The robots.txt Mistakes That Can Kill Your SEO

📅 May 17, 2026 ⏱️ 7 min read By Lao Lu · lusdaily.com

Robot blocked by wall illustration representing robots.txt SEO mistakes

A few months ago, I watched a friend's e-commerce site drop from 15,000 daily organic visitors to under 2,000 in the span of two weeks. The cause? A single line in their robots.txt file that was accidentally blocking Google from crawling their product pages.

The worst part is they didn't even notice it themselves. I found it during a routine audit, buried in a file they hadn't touched in months. Someone on their team had added a wildcard rule thinking it only applied to a staging subdomain. It didn't.

That's the thing about robots.txt mistakes — they're silent killers. Your site still loads fine. Users can still browse. But Google can't see half your pages, and you won't find out until your traffic starts tanking.

What robots.txt Actually Does (And Doesn't Do)

Before we get into the mistakes, let's get clear on what robots.txt is and isn't:

What it does: Tells search engine crawlers which URLs they should request from your site. It's a suggestion, not a wall — well-behaved crawlers respect it, but malicious ones ignore it.

What it doesn't do: It does NOT prevent pages from being indexed. If Google finds a URL through a sitemap, an internal link, or an external backlink, it might index it even if robots.txt blocks crawling. If you want to prevent indexing, use the noindex meta tag instead.

This distinction is crucial, and it's where most people get confused.
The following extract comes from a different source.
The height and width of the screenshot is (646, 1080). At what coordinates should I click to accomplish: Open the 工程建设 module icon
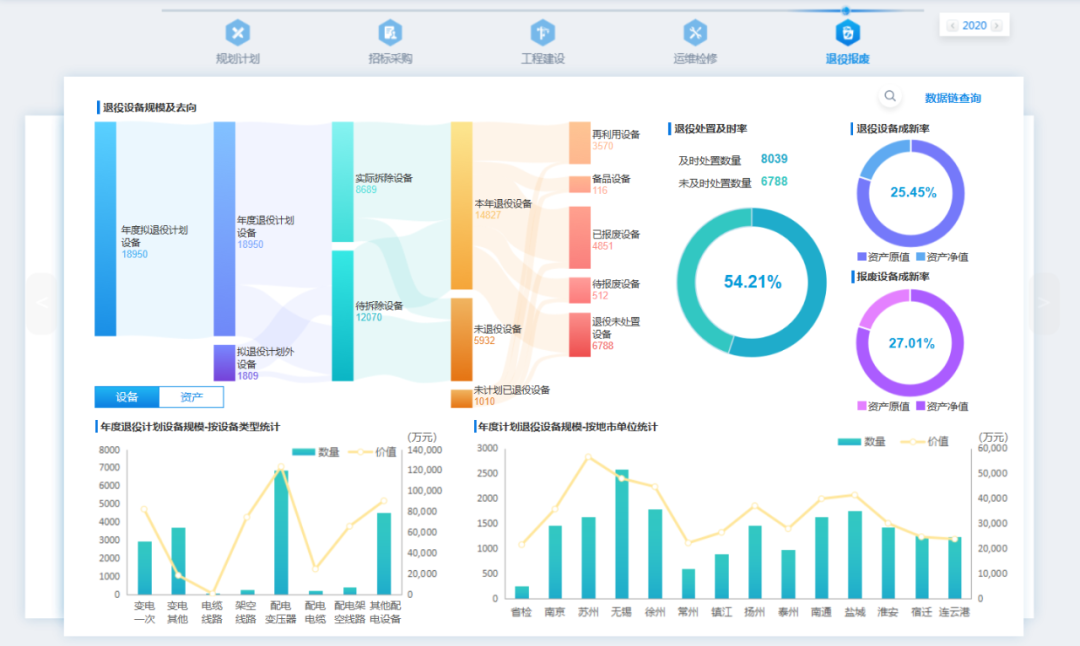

Mistake #1: Blocking CSS and JavaScript Files

This is probably the most common robots.txt mistake I see. People block entire directories that happen to contain CSS and JS files, then wonder why their pages look different in search results.

Google needs to render your pages to understand them. If you block access to your CSS and JavaScript, Google sees a broken version of your page. This can directly impact your rankings because Google can't properly evaluate your content, layout, or user experience.

Here's the classic bad robots.txt:

User-agent: *
Disallow: /assets/

That /assets/ directory probably contains your CSS and JS. Instead, be specific:

User-agent: *
Disallow: /assets/images/private/
Disallow: /assets/docs/internal/
Allow: /assets/css/
Allow: /assets/js/

I learned this the hard way on one of my own sites. Blocked /static/ thinking it only had images I didn't want indexed. It also had all my CSS. Google Search Console started showing rendering errors, and my rich snippets disappeared within a week.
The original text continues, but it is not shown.